Porque la verdad es que cuando a alguien le apasiona su trabajo, enseñar todo lo que sabe, que sus alumnos se enganchen al deporte, que mejoren, que disfruten, entonces y solo entonces, todo el mundo se atreverá a decir lo bueno que era.

Mis clases de educación física, dos a la semana, aunque por aquel entonces no las analizaba tanto, estaban muy bien planteadas.

Y es que se basaban en objetivos claros y metas alcanzables.  No hacía falta que todos obtuviéramos el mismo gran nivel sino que cada uno  mejorase y avanzase según sus posibilidades. Y eso, creedme, es la base de una buena educación.

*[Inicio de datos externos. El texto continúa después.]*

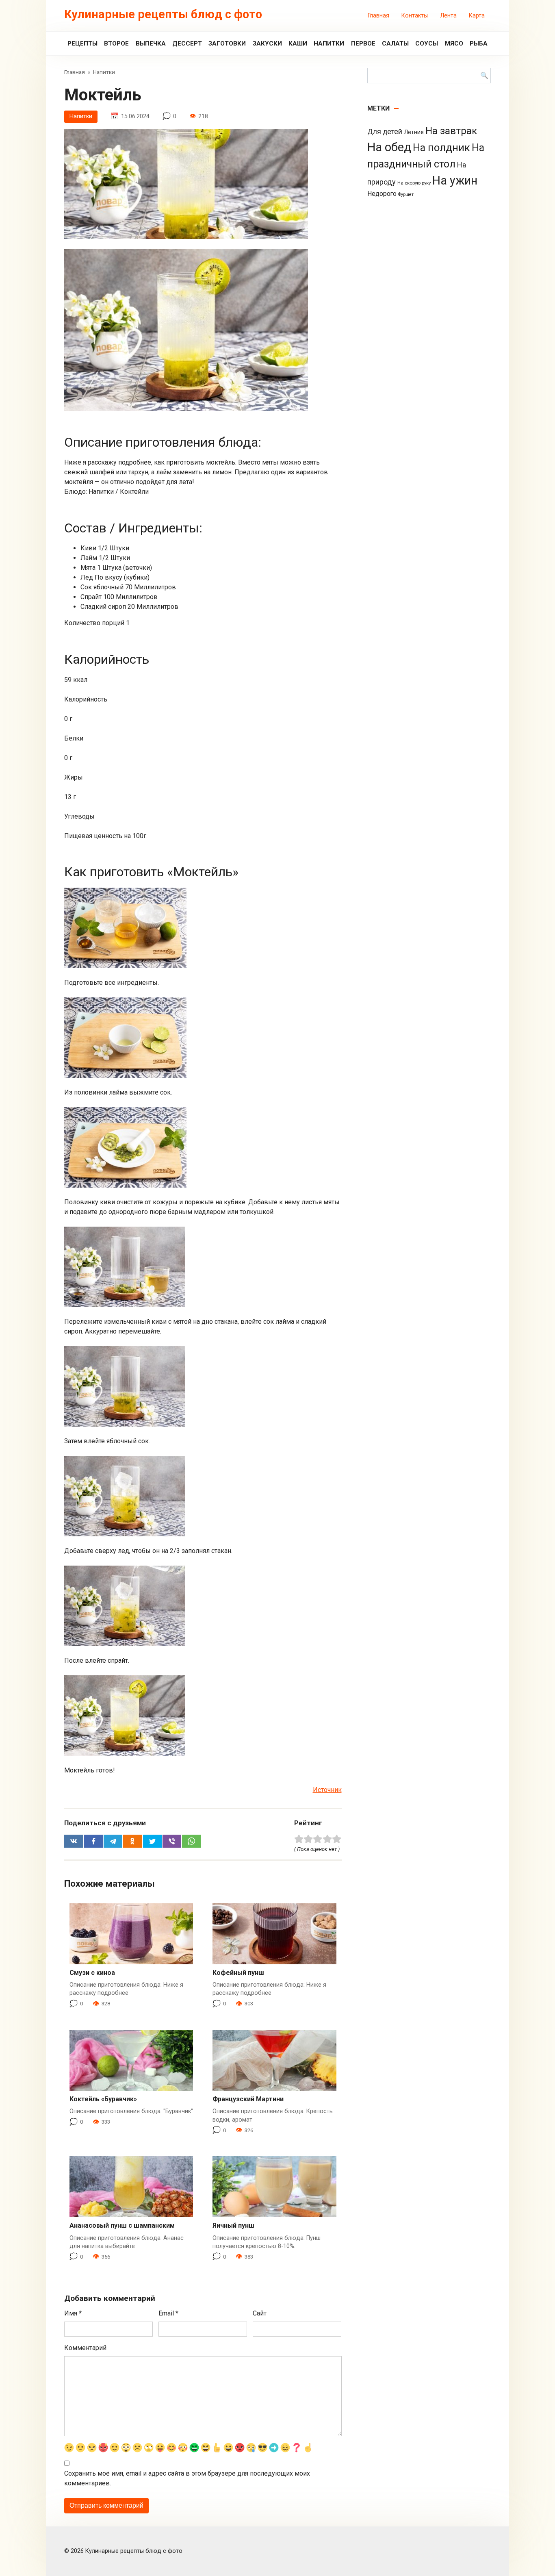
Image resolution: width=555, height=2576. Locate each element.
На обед (389, 147)
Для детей (384, 132)
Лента (448, 15)
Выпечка (151, 43)
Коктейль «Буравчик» (103, 2099)
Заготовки (227, 43)
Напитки (329, 43)
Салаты (395, 43)
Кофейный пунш (238, 1973)
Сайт (260, 2313)
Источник (327, 1790)
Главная (378, 15)
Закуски (267, 43)
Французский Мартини (248, 2099)
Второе (116, 43)
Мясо (454, 43)
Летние (414, 132)
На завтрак (451, 131)
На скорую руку (414, 183)
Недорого (382, 194)
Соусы (426, 43)
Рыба (479, 43)
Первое (363, 43)
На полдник (441, 148)
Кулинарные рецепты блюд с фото (163, 14)
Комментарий (85, 2348)
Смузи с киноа (92, 1973)
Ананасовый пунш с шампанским (122, 2225)
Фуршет (406, 194)
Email (168, 2313)
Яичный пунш (233, 2225)
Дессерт (187, 43)
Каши (297, 43)
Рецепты (82, 43)
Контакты (414, 15)
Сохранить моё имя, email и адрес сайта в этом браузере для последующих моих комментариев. (187, 2478)
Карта (477, 15)
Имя (73, 2313)
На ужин (454, 180)
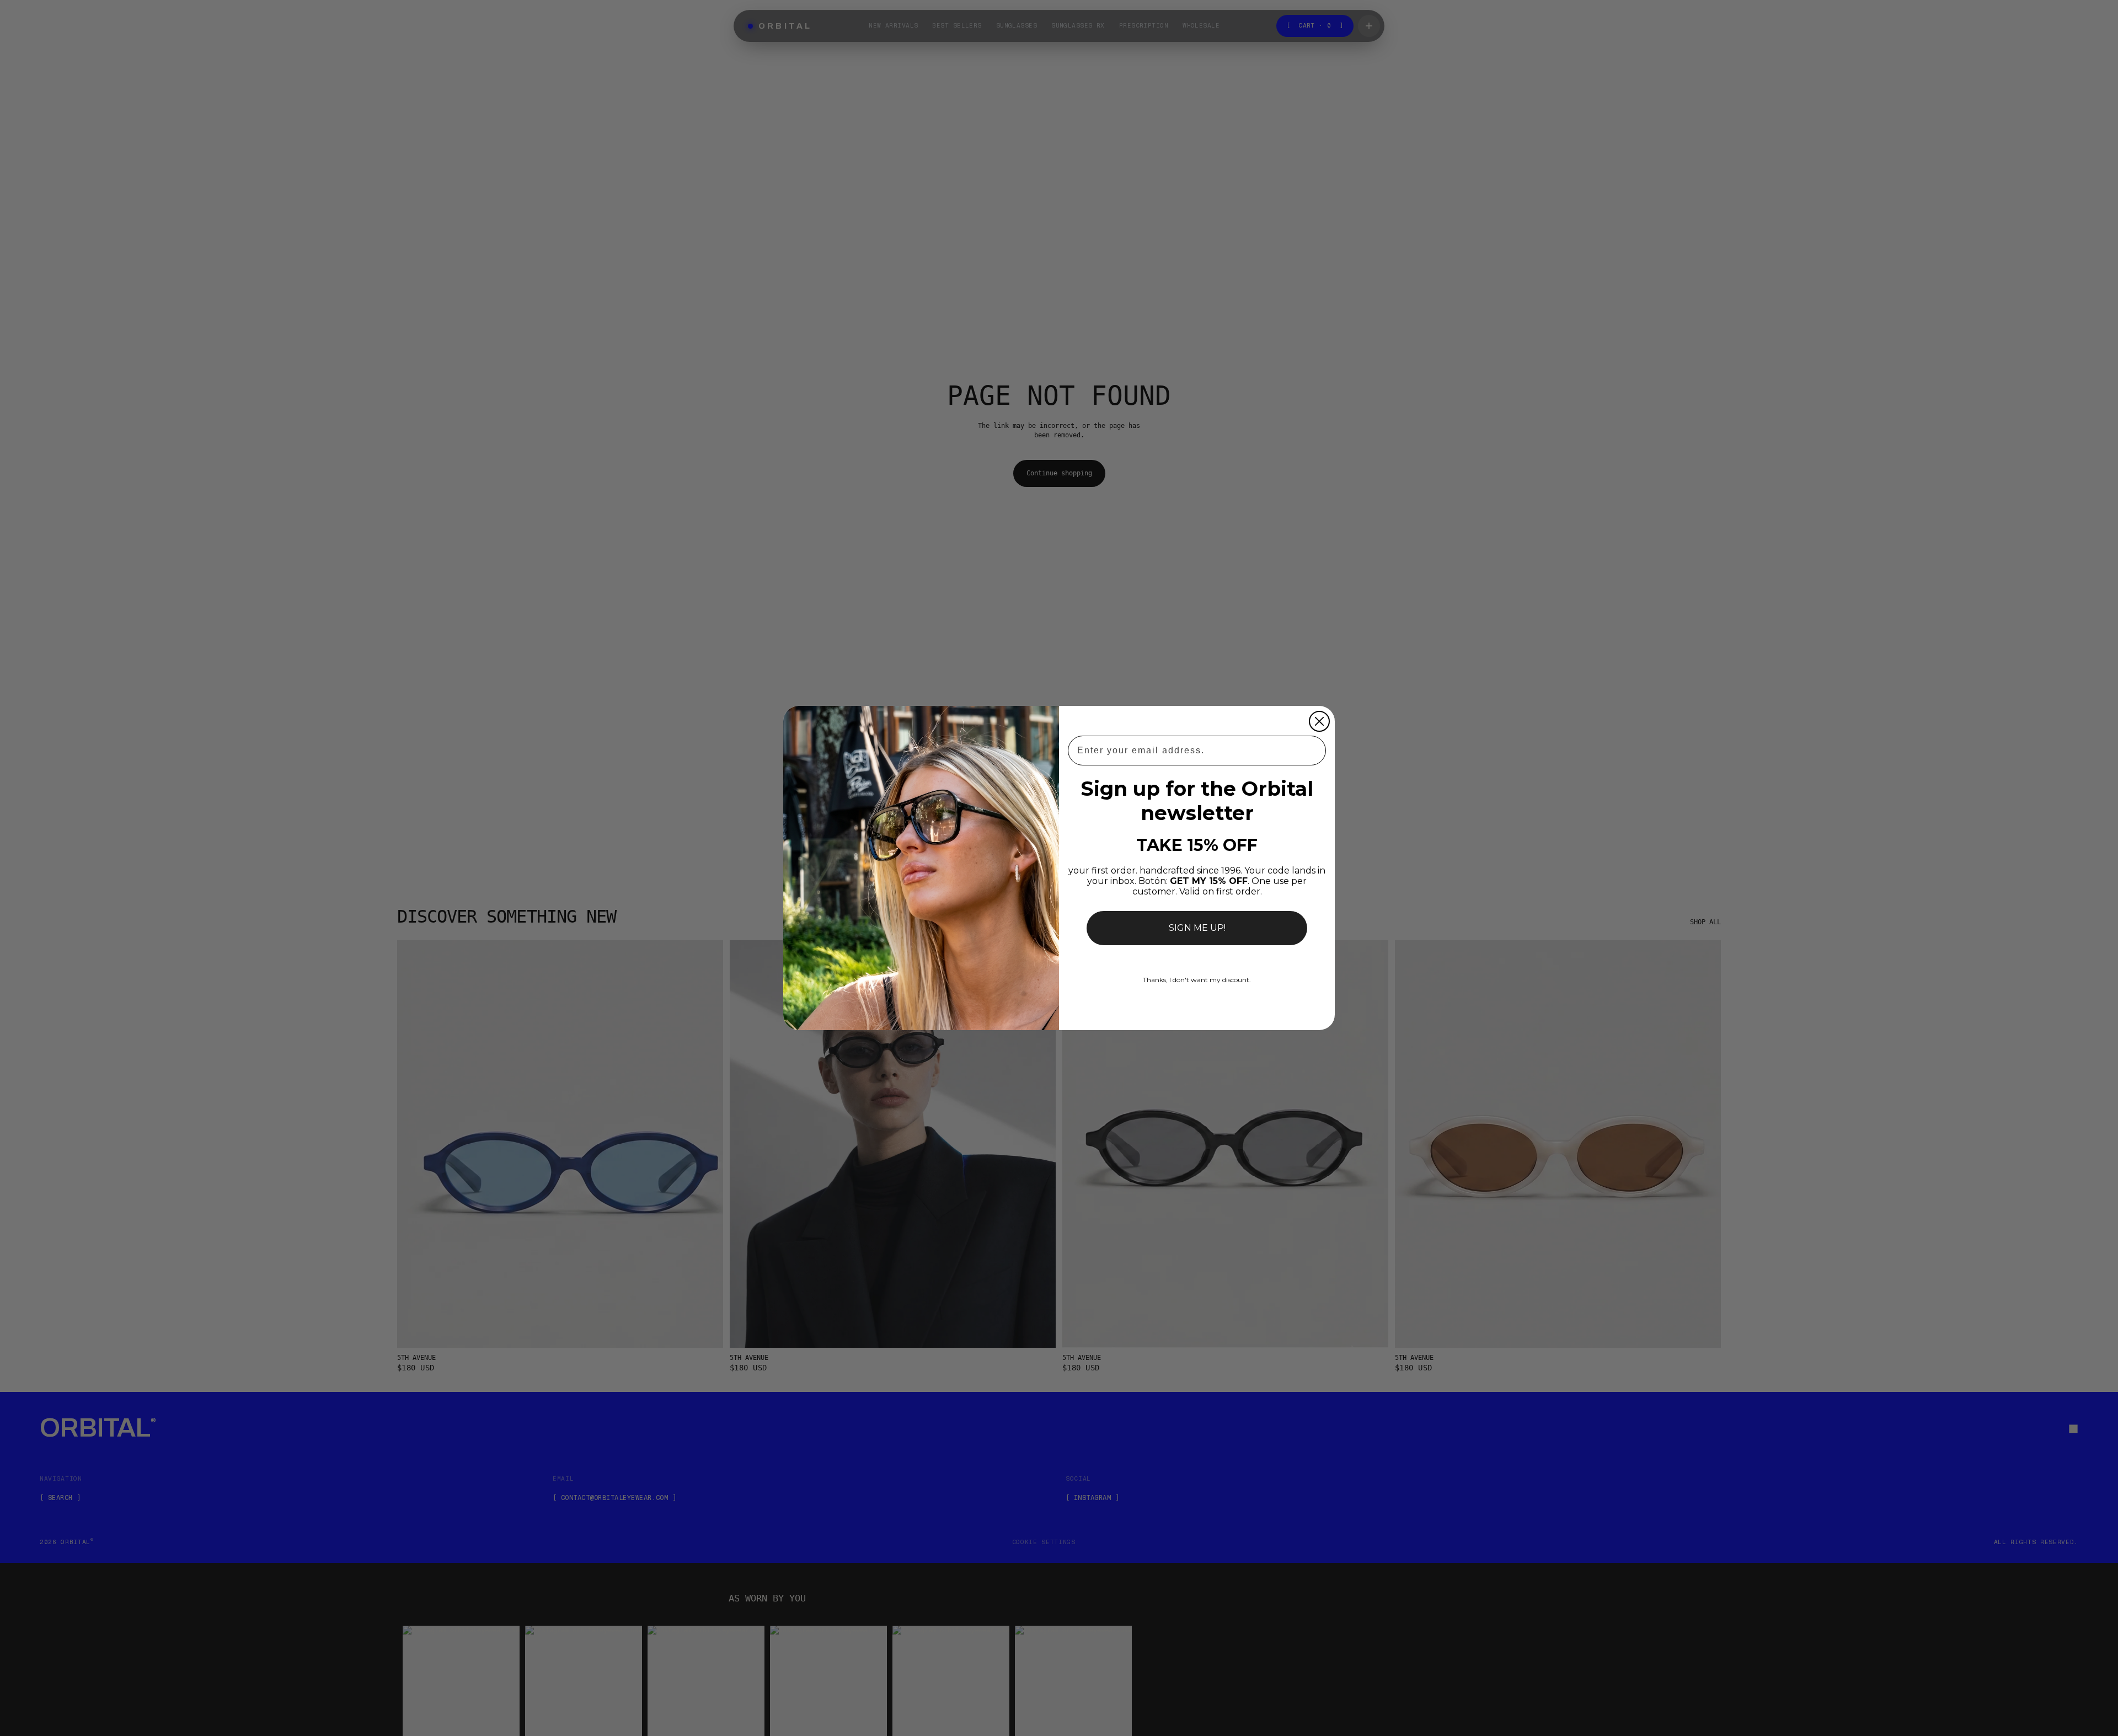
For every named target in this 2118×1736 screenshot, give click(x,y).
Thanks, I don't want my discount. (1197, 980)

Mi profesor de educación física era un tipo que sabía mucho, y entre broma y broma, aprendimos a pasar un testigo en una carrera de relevos. Y aún me acuerdo de todos los golpes de bádminton y de los pitidos del silbato en el course navette. Pero también nos enseñó anatomía, el funcionamiento del sistema cardiorespiratorio, a distinguir entre un ejercicio aeróbico o anaeróbico…

¿Parece mucho más que hacer gimnasia verdad?

Todos éramos importantes y a pesar que la dislexia a veces le afectaba para el tema de los nombres, siempre contestaba e incluso a veces era él el que llamaba.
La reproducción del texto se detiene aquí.